[WORK TO COMPLETE]
In the data below, find each line containing the string "click" and return it.

(Collected data)
↓↓↓

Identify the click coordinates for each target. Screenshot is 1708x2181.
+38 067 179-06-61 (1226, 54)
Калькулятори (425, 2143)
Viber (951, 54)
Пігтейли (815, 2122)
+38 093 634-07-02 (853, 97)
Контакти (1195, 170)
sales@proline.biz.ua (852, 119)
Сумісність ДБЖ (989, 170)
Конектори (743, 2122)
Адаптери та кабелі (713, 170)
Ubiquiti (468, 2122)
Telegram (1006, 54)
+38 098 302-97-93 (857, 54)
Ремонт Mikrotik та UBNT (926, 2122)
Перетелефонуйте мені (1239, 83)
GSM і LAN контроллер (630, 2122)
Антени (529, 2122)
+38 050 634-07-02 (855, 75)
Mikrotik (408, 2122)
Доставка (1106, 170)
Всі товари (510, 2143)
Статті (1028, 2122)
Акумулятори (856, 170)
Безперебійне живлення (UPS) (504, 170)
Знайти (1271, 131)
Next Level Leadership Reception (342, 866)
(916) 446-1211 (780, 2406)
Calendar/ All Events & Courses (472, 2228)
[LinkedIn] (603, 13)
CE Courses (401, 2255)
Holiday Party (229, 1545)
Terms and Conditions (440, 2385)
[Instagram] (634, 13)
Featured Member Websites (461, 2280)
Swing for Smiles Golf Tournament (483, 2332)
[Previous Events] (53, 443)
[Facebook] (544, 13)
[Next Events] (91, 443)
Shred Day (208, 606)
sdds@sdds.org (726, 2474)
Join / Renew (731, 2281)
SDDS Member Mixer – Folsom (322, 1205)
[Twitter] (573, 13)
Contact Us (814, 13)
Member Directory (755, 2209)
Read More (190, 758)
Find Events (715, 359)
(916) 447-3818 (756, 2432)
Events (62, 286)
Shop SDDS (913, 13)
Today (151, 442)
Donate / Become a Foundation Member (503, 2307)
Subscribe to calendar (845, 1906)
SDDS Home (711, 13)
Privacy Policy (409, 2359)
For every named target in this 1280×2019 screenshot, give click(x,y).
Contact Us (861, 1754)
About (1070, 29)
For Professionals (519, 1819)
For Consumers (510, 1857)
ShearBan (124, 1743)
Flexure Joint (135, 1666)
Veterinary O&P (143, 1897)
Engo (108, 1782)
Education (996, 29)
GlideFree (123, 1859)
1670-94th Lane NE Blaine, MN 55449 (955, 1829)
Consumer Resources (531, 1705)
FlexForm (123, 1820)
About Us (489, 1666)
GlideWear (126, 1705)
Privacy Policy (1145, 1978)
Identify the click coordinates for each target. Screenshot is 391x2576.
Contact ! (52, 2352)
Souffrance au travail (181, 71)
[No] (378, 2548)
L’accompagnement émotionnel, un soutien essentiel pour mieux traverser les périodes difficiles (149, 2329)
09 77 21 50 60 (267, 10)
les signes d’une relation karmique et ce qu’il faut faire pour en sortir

↑↑↑

[SOLUTION TO THIS TASK]
Identify the click coordinates for each target. Screenshot is 1708x2181.
For every named target in this 1280×2019 screenshot, give click(x,y).
Identify the click coordinates for each target. Screenshot is 391x2576.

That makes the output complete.